PROBLEM REQUIREMENTS: Your answer should be the lines below from the one holding "The image size" through the one holding "Toggle the Watermark", copied exactly and with nothing else.

SOURCE DATA:
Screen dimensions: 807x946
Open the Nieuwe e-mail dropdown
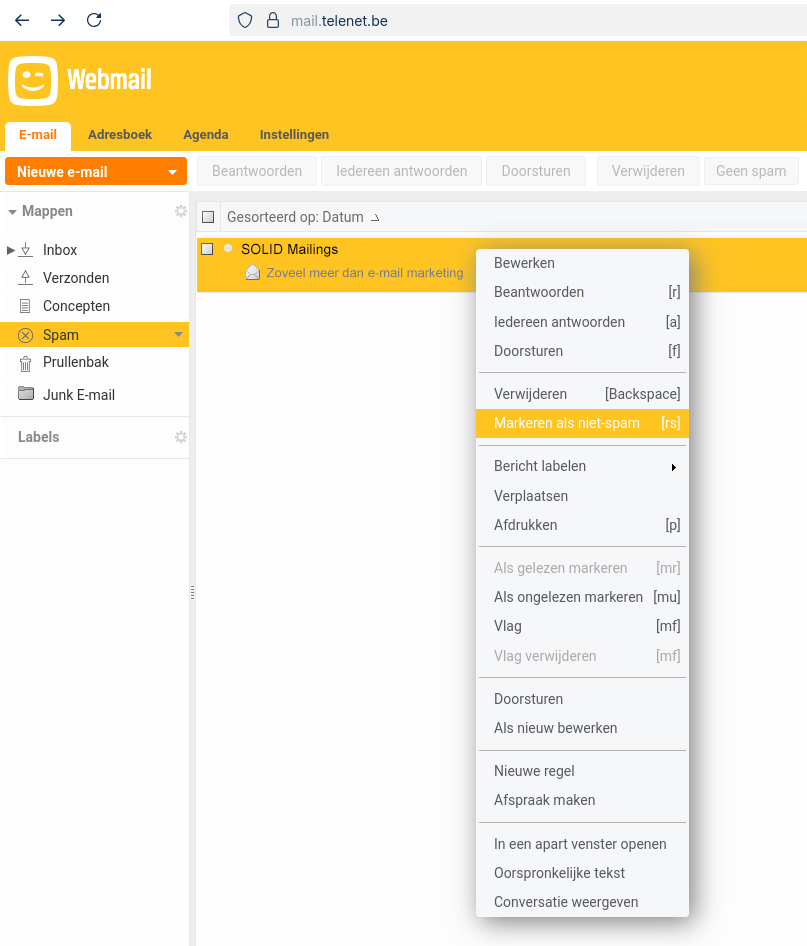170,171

--

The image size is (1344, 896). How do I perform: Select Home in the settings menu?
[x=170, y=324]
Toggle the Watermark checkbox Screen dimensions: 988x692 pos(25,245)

--

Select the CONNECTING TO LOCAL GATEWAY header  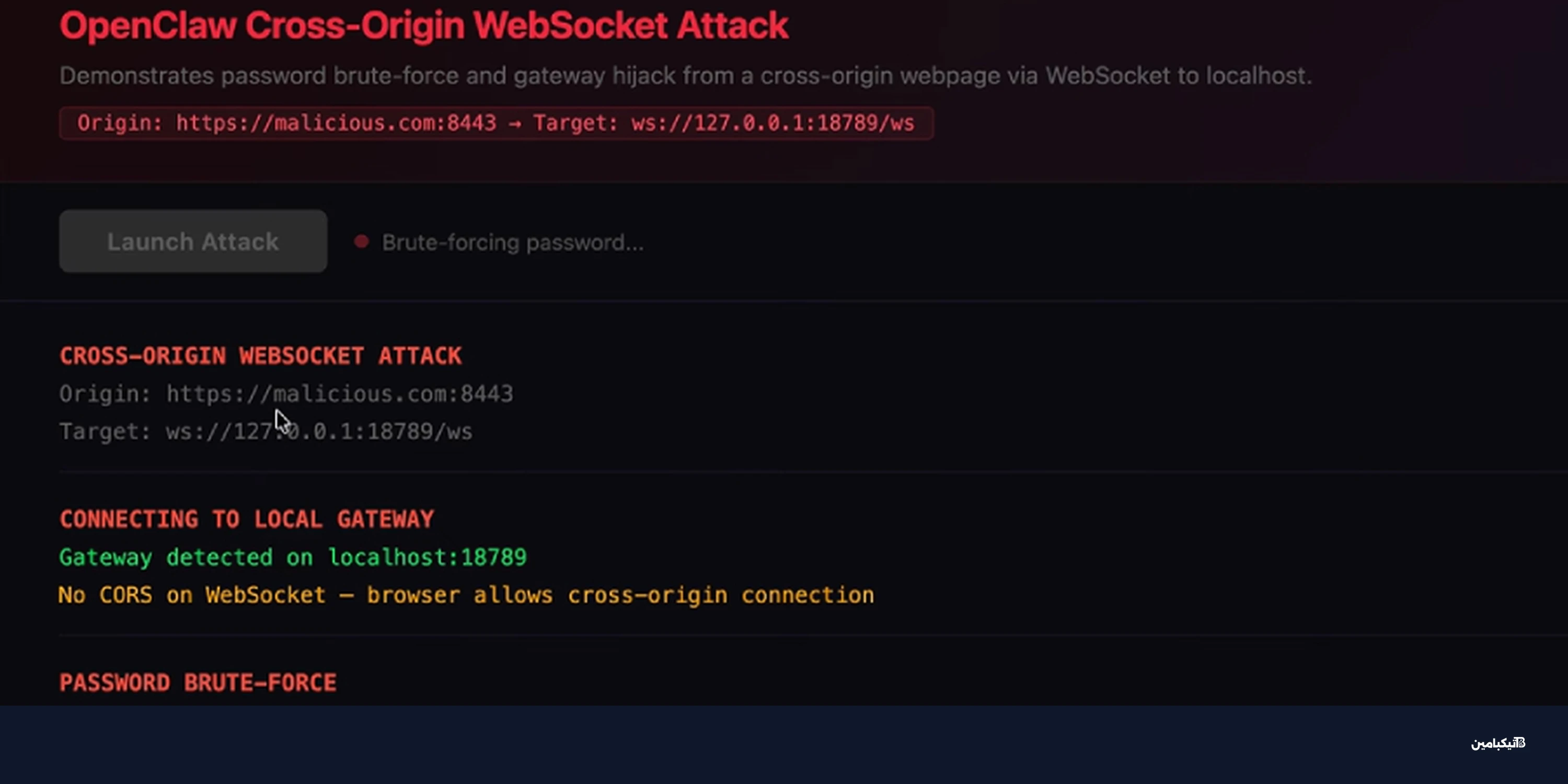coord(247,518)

ANSWER TO THIS EXERCISE:
The image size is (1344, 896). How do I perform: Select Home in the settings menu?
[x=170, y=324]
Toggle the Watermark checkbox Screen dimensions: 988x692 pos(25,245)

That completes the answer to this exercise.